Greece has a special place in my heart. I’ve just come back from a trip in search of ancient ruins, and the most magical moment was an early morning on Mount Olympus where, surrounded by a sea of wild spring flowers, I ran the length of the athletics track in the original Olympic stadium. I was following in the footsteps of ancients like Tiberius and Leonidas, who left indelible marks on our civilisation. Yet amid these splendours I had to walk past mountains of rubbish that lay strewn for mile after endless mile around that sacred spot. The garbage hasn’t been collected in more than a year. Rats, filth, pestilence, graffiti, decay, hopelessness. The monuments of modern Europe. It filled my eyes with tears, and shame.


University Challenge isn’t a place for faint hearts. I know; I competed a couple of years ago in the Christmas special and made a compete balls of it. For the past three years the final has been contested by teams from Oxbridge, so what makes them such consistent winners? Because Oxbridge colleges, like all good universities, regard it as their job to drag their students up the highest peaks, not to skulk around the foothills in search of intellectual safe places. And the view from the mountaintop is breathtaking. Yet increasingly on our campuses you’ll find pressure to trash things, personalities or ideas that some hand-wringer finds uncomfortable. The uproar about the statue of Cecil Rhodes is just a fragment of the intolerance taking hold from those whose intellectual span stretches to no more than 140 characters. You don’t even need to speak to be threatened with a ban on campus — shaking your head while someone else is talking is enough. It’s not simply pathetic, it’s dangerous. It’s one reason we are seeing an increase in anti-Semitism. Instead of writing books, we are moving towards burning them. Have we forgotten all the lessons of history?

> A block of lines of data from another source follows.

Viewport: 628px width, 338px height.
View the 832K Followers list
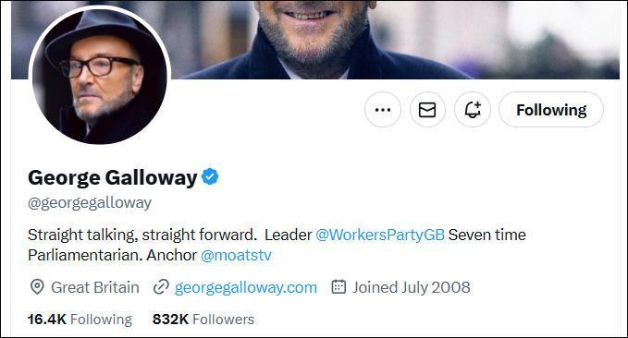coord(203,320)
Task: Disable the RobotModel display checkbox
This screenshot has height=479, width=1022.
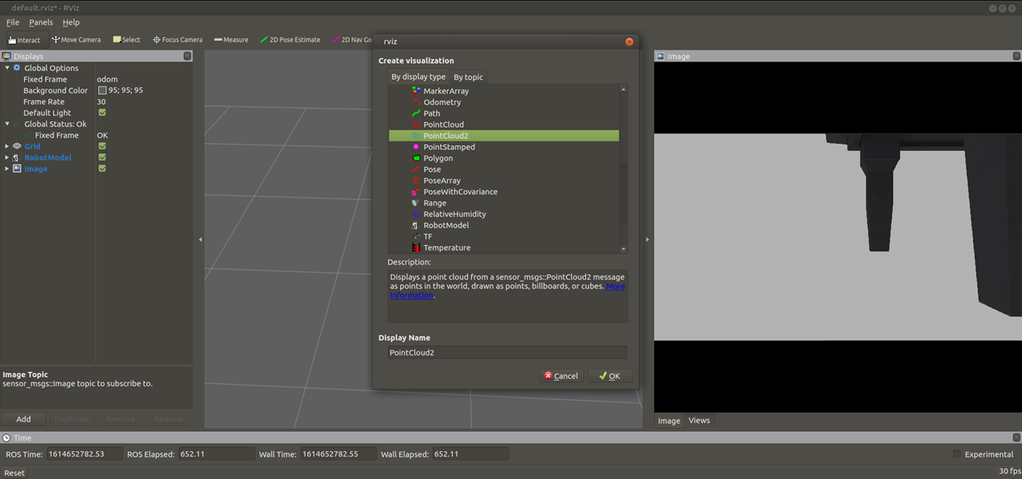Action: point(102,158)
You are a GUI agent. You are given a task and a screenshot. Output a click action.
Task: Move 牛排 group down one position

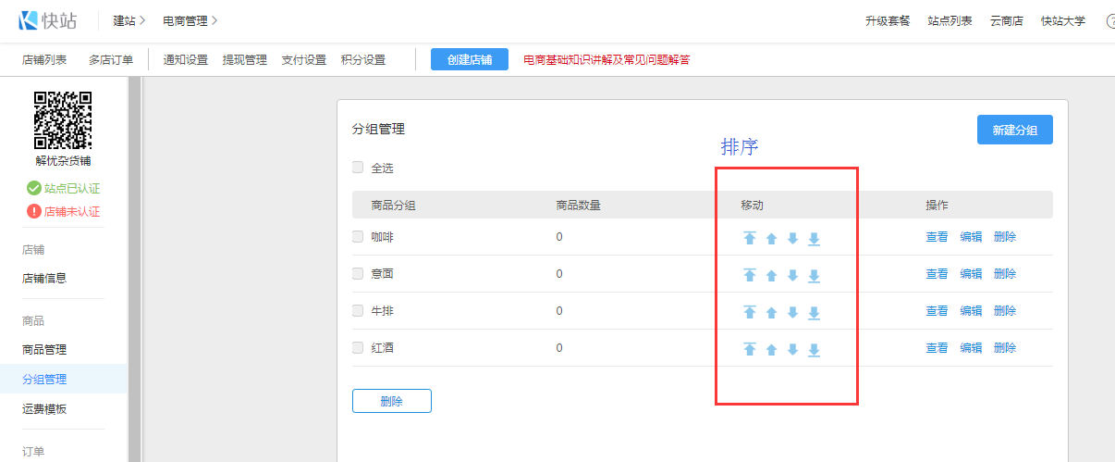(792, 312)
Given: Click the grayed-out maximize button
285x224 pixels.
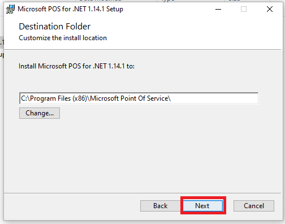Looking at the screenshot, I should [x=244, y=9].
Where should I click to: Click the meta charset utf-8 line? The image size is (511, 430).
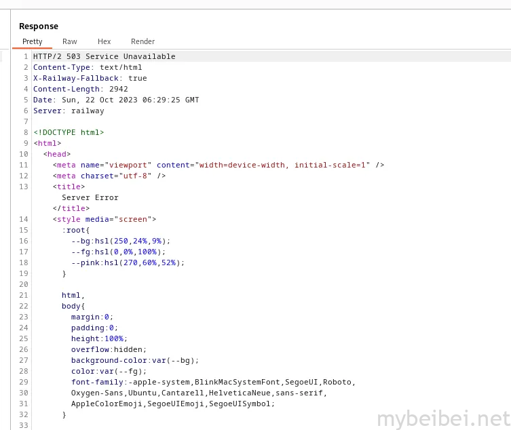coord(109,176)
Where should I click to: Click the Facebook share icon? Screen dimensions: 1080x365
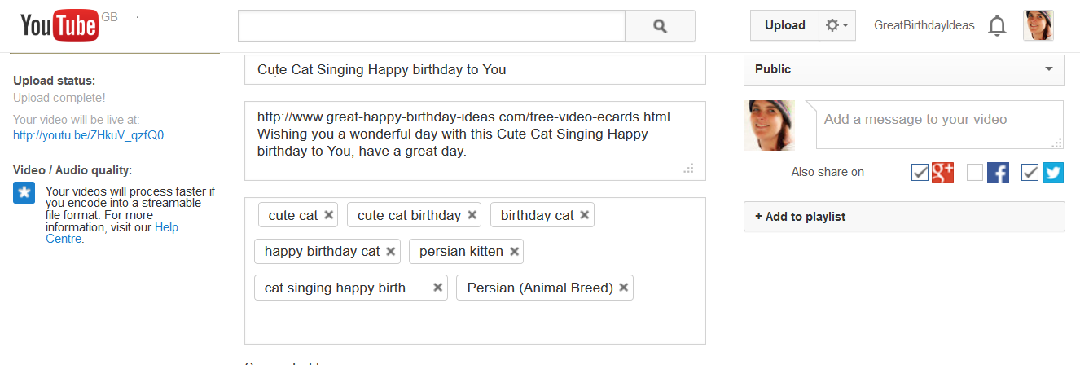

I don’t remember any US President telling us to get to the back of the queue during the Normandy landings on D-Day in 1944. Or when we stood side by side with American troops in Korea, Kuwait, Iraq, Berlin, Afghanistan or Libya. A century of comradeship, thrown aside in a single soundbite.

Last weekend in York I got stuck in traffic and once again missed my train by no more than the distance of an outstretched arm. It made me even more enthusiastic for autonomous vehicles — those computer-driven things that much sooner than we realise will transform our lives. They promise to cure congestion, cut down on road deaths, slash insurance rates and sweep away that monumental waste of time, money and emotion we call commuting. Our city centres will be handed back to the people. Some people don’t see it, of course, and distrust the idea of computers taking over, rather like the Duke of Wellington who 200 years ago rubbished the idea of steam trains on the grounds they would frighten the horses. Today’s ministers are more enlightened. They’re investing hundreds of millions of our money into AV systems and any day now the first experimental convoys of automated trucks will be on a motorway near you. So can anyone explain why those same ministers plan to spend maybe £80 billion on HS2?

I’ve made a lifelong study of leadership and come to realise that success in politics requires sacrifice. Preferably by others, and sometimes of others. Hey ho.